-- BEGIN Source --
The simulation results clearly show the benefit of the compressed sensing techniques under subsampled conditions. Compared with the original $64\times 64$ scan points, we reconstruct the hidden scene with only $6\times 6$ scan points, which reduces the acquisition time by 114 times.

6. Simulation of active occlusion-based NLOS imaging

We also performed a numerical simulation to verify compressed sensing reconstruction performance in occlusion-based NLOS imaging systems. We use a 2D grid scan pattern in simulation. The sensing matrix $A$ is constructed according to the forward model in Appendices. The hidden scenes are three simple patterns and are discretized to $128 \times 128$ pixels, as Fig. 4 shows.

Fig. 4. Reconstruction results with different compression ratios for occluder-based NLOS simulation. The three scenes are of 128 $\times$ 128 resolution. The number of scan points is set as ${32\times 32, 64\times 64, 100\times 100, 128\times 128}$ corresponding to the compression ratio ${6.25\%, 25\%, 60\%, 100\%}$, and the reconstruction fidelity does not degrade as the number of measurements decreases.

Download Full Size | PDF

In the simulation, the measured photon counts are drawn randomly from the binomial distribution. The number of scan points is set as ${32\times 32, 64\times 64, 100\times 100, 128\times 128}$. We allow the reconstruction algorithm to run enough time to ensure approximate convergence. The reconstruction is performed with the compression ratio ranging from $6.25\%$ to $100\%$. The RMSE is averaged over 40 repeated simulations considering the random process. For each reconstruction, the regularization parameter of the algorithm is optimized. Figure 4 shows the reconstruction examples of three scenes with different compression ratios.

It is evident from Fig. 4 that the reconstruction fidelity does not degrade as the number of measurements decrease from $128\times 128$ to $32\times 32$, which shows that accurate reconstructions can be obtained with fewer measurements using compressed sensing.

We furthermore investigate the compressed sensing performance under various detected photons per pixel (PPP) (See more details in Appendices). The results show that the reconstruction error will increase when PPP decreases. Moreover, under different photon levels, the reconstruction error does not increase when the compression ratio goes from $100\%$ to $6.25\%$.

7. Experimental demonstration

In order to experimentally validate the performance of compressed sensing in NLOS imaging, we built a confocal NLOS system.

7.1 Confocal NLOS imaging setup

Figure 5 shows our experiment NLOS imaging system. A 1560 nm femtosecond laser(MenloSystems C-Fiber) emits pulses at 100 MHz repetition frequency and 20 mW average power. The pulses pass through a collimator, a two-axis raster-scanning galvo mirror, and are sent out to the visible wall. The diffuse photons are collected by the same galvo mirror and coupled to a multimode fiber directed to the detector. The illuminated point and detected point are misaligned in order to reduce the measured intensity of direct reflection light. The detector is a homemade, multimode fiber-coupled free-running InGaAs/InP single-photon avalanche diode (SPAD) detector, which has $\sim 20\%$ detection efficiency and $\sim$ 210 ps timing jitter. A time-correlated single photon counter or TCSPC (PicoQuant HydraHarp 400) records the photon-detection signals from the SPAD and outputs measurement data to the computer. We raster scan a square grid of points across a 1.2 m $\times$ 1.2 m area on the visible wall. The NLOS scene is a structure made of white papers, which is placed about 0.7 m away from the visible wall.
-- END Source --
◆ **Written task A**:
Answer these from the NLOS imaging text:
(i) Over how many repeated simulations is the RMSE averaged?
(ii) What wavelength is the femtosecond laser?
(iii) About how far from the visible wall is the NLOS scene placed?
◆ **Written task B**: Reproduce the part of the NLOS imaging text that opens with the words "It is evident" and closes with "using compressed sensing.".
-- BEGIN Recorded data --
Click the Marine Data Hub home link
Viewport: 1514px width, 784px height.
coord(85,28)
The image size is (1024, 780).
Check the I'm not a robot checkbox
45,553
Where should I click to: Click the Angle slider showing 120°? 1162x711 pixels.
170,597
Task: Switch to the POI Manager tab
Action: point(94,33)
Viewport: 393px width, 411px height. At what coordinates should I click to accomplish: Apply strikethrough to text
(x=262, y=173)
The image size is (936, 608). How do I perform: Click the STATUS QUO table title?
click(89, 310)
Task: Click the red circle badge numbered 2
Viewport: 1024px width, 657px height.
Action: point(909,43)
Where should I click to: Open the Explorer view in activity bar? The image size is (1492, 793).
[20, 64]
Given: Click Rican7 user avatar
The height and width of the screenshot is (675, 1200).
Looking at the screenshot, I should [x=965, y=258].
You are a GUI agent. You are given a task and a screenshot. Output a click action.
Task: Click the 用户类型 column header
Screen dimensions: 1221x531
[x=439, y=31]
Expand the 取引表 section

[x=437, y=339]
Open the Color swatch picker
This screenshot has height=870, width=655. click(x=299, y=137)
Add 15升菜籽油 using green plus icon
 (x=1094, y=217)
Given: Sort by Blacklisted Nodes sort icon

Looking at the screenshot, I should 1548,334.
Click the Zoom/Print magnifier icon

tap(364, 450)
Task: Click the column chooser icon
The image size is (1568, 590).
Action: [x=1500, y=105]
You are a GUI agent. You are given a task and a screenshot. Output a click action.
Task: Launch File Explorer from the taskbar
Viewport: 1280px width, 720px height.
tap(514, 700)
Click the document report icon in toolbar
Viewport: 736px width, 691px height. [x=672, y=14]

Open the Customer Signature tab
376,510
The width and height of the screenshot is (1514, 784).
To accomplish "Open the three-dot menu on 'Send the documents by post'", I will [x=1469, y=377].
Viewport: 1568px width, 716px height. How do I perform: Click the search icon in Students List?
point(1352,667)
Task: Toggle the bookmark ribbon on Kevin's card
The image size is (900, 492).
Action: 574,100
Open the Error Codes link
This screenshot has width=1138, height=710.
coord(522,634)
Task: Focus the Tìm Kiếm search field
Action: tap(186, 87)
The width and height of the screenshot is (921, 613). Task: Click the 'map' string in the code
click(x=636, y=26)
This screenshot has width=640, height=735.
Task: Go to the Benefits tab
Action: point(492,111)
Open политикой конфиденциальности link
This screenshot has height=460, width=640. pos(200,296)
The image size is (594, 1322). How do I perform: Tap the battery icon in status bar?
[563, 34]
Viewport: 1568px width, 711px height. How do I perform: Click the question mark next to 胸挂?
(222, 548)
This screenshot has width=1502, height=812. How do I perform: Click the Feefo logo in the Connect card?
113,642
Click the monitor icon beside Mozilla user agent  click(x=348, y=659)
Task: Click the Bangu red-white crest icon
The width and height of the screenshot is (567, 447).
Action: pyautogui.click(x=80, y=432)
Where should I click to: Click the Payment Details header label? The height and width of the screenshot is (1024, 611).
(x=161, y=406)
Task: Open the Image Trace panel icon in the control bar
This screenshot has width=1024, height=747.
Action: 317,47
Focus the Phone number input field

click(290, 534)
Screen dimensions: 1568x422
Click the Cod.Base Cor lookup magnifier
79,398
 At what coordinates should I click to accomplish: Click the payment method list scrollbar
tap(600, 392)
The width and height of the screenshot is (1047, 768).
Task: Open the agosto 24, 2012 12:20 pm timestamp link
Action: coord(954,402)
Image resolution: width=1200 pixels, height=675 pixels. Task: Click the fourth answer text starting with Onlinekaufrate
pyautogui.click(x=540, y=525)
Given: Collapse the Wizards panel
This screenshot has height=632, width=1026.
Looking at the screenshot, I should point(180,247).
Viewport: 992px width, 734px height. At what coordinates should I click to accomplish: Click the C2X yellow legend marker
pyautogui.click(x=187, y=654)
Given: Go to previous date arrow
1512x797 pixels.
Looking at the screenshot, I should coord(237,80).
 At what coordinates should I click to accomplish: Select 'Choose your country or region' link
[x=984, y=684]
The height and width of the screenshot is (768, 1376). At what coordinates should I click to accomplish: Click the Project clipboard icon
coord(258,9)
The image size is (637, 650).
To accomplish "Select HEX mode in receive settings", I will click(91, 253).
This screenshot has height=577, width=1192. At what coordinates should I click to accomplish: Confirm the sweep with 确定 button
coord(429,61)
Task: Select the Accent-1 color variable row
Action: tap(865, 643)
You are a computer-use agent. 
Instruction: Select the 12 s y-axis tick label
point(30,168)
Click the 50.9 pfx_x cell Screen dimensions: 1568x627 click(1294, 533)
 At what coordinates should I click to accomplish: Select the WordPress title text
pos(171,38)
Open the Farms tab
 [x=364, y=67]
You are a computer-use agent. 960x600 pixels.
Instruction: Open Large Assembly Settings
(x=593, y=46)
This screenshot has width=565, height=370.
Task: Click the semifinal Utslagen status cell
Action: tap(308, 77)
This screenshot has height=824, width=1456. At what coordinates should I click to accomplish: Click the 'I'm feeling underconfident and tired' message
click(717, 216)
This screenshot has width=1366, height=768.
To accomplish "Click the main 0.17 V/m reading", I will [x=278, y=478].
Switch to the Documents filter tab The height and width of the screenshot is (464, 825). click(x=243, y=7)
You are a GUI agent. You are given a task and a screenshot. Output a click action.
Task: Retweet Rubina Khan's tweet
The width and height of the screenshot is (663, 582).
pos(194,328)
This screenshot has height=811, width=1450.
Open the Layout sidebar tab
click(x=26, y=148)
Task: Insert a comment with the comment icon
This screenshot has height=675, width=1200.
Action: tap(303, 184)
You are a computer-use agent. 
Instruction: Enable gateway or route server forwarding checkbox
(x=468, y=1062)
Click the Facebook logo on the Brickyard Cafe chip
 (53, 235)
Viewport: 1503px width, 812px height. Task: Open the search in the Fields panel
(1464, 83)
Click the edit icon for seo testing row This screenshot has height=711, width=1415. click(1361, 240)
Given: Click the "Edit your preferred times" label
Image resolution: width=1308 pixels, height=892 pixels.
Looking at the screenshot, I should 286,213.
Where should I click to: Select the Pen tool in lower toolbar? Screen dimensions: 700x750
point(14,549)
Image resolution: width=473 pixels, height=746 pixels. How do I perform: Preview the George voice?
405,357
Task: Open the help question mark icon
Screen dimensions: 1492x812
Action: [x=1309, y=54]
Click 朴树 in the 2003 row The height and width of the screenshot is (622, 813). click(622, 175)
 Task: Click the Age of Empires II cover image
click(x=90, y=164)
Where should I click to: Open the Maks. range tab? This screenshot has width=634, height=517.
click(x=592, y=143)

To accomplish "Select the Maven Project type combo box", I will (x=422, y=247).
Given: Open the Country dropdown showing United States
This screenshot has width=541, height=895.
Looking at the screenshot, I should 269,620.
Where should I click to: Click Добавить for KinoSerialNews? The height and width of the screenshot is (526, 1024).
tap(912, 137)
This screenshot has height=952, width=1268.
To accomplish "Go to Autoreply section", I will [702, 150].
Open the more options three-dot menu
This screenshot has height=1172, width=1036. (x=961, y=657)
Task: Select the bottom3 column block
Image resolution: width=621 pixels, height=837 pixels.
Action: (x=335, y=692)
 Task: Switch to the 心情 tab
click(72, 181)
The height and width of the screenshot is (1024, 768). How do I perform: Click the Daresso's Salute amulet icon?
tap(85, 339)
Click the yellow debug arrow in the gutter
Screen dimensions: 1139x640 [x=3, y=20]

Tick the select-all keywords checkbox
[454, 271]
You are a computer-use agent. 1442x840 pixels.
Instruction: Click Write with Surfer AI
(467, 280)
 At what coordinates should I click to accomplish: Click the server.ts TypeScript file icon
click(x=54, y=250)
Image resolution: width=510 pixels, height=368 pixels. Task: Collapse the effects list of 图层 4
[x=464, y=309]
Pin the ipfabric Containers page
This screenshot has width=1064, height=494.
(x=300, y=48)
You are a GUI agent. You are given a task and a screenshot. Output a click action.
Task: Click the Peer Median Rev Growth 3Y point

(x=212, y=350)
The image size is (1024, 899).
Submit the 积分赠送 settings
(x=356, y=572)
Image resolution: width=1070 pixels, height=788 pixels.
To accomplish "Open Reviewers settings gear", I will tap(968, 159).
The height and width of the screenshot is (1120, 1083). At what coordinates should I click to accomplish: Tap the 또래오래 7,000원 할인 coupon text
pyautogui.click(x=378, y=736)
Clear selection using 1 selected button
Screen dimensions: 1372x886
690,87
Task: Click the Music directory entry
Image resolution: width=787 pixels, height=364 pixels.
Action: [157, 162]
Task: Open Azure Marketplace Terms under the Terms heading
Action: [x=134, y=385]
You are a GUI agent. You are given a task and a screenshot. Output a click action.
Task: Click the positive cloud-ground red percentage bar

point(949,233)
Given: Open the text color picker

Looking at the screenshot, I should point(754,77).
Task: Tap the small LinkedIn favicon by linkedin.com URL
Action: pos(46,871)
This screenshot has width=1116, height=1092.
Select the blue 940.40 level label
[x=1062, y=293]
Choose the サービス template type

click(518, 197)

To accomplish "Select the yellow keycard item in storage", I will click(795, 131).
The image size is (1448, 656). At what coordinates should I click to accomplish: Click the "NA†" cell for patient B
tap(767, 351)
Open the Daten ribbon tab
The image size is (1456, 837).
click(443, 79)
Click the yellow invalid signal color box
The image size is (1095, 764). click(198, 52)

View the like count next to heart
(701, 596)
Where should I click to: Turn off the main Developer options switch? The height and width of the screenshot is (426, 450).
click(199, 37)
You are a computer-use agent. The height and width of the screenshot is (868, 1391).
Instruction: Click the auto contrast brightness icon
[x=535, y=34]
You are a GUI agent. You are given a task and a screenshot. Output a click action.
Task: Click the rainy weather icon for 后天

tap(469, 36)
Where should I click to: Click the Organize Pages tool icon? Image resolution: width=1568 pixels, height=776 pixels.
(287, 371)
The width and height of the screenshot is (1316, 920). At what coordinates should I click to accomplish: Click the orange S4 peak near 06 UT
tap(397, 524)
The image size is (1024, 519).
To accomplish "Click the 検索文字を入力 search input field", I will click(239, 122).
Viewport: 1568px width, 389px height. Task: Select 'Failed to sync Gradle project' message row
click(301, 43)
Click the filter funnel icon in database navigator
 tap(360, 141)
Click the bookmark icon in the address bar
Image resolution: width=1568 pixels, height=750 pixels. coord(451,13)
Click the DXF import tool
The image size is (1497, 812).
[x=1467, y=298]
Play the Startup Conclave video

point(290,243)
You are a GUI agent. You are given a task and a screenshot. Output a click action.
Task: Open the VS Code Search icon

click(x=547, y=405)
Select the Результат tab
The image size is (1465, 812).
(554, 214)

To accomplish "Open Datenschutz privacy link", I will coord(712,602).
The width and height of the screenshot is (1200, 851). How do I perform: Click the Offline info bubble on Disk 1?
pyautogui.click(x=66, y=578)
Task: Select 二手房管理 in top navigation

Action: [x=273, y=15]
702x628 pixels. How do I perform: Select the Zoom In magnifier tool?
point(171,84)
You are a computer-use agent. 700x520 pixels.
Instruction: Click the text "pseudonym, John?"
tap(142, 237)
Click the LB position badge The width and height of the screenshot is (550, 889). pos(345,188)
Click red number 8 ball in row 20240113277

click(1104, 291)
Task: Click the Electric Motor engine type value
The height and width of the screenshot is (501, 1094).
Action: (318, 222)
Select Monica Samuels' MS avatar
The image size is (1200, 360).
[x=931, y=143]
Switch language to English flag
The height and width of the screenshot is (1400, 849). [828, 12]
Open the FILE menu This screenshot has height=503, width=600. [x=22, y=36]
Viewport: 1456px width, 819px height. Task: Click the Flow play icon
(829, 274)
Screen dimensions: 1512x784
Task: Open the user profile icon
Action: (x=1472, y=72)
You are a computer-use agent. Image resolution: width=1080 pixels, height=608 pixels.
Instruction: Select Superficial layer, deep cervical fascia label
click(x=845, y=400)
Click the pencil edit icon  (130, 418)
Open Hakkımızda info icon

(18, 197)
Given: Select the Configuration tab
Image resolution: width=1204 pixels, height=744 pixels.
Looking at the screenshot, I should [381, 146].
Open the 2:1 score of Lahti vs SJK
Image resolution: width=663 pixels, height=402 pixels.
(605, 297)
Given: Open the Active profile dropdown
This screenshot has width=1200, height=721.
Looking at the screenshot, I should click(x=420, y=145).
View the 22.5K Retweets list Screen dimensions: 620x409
-- END Recorded data --
◆ **Complete output A**:
(i) 40
(ii) 1560 nm
(iii) About 0.7 m

◆ **Complete output B**:
It is evident from Fig. 4 that the reconstruction fidelity does not degrade as the number of measurements decrease from $128\times 128$ to $32\times 32$, which shows that accurate reconstructions can be obtained with fewer measurements using compressed sensing.